● **Written instruction**
Convert every line of the records below into a Markdown table with the columns "Row" and "Line," numbering each row and omitting blank lines. Leave the pictures out of the answer.

● **Records of locating words and elements**

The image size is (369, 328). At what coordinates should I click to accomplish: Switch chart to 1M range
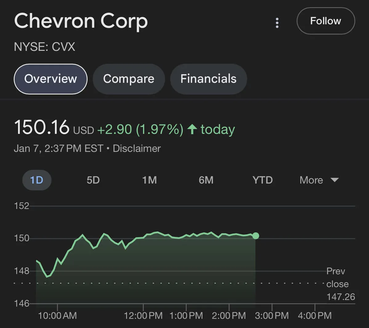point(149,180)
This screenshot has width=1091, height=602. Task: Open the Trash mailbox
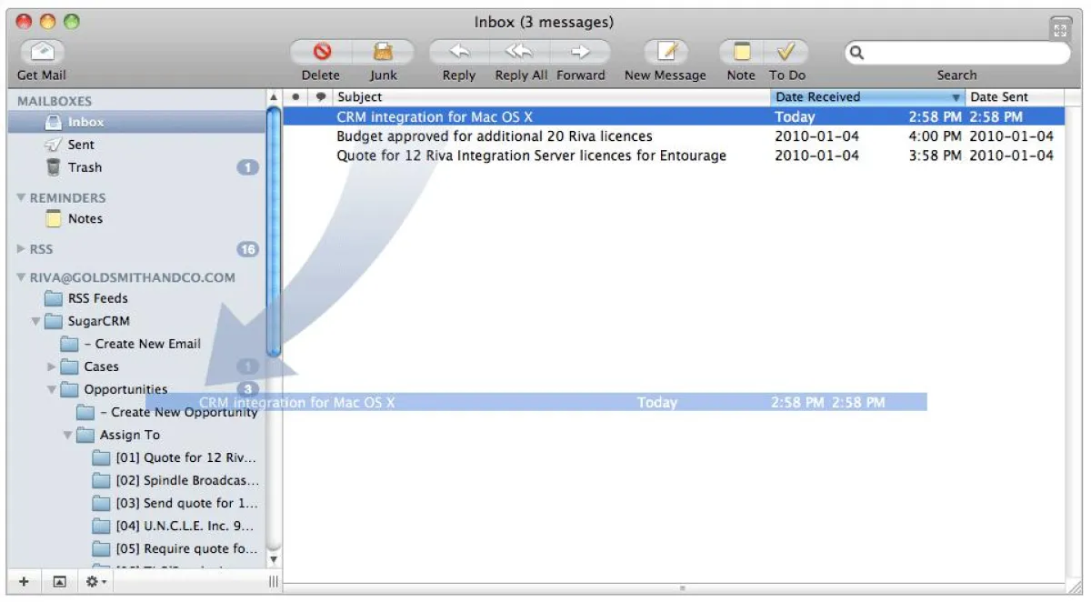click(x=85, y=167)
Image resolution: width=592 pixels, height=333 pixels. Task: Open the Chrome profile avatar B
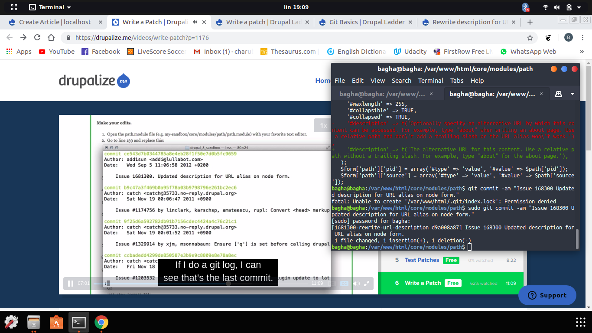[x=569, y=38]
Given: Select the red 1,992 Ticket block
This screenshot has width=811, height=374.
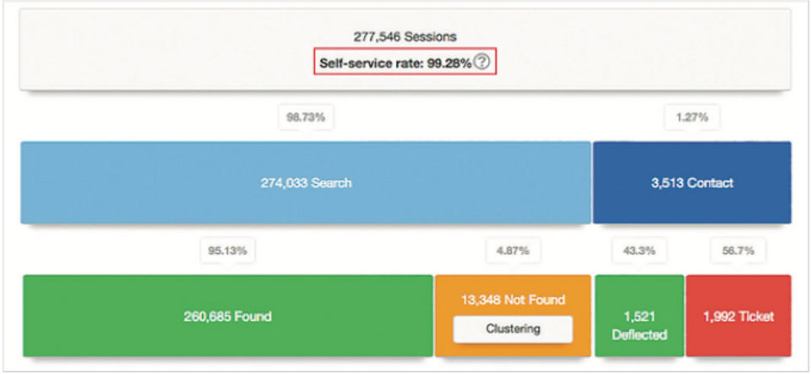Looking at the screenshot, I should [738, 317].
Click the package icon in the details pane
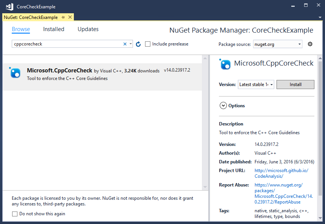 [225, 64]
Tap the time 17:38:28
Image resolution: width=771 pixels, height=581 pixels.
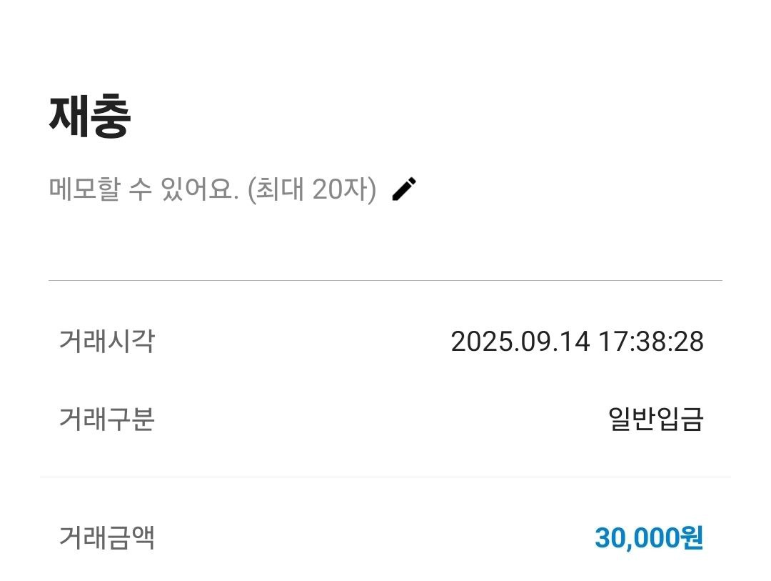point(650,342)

● **Result of the exercise**
| Row | Line |
|---|---|
| 1 | The image size is (369, 328). At what coordinates should I click to accomplish: Switch chart to 1M range |
| 2 | point(149,180) |
| 3 | This screenshot has width=1091, height=602. Task: Open the Trash mailbox |
| 4 | click(x=85, y=167) |
| 5 | Image resolution: width=592 pixels, height=333 pixels. Task: Open the Chrome profile avatar B |
| 6 | [x=569, y=38] |
| 7 | Given: Select the red 1,992 Ticket block |
| 8 | This screenshot has width=811, height=374. |
| 9 | Looking at the screenshot, I should [738, 317]. |
| 10 | Click the package icon in the details pane |
| 11 |  [225, 64] |
| 12 | Tap the time 17:38:28 |
| 13 | Image resolution: width=771 pixels, height=581 pixels. |
| 14 | point(650,342) |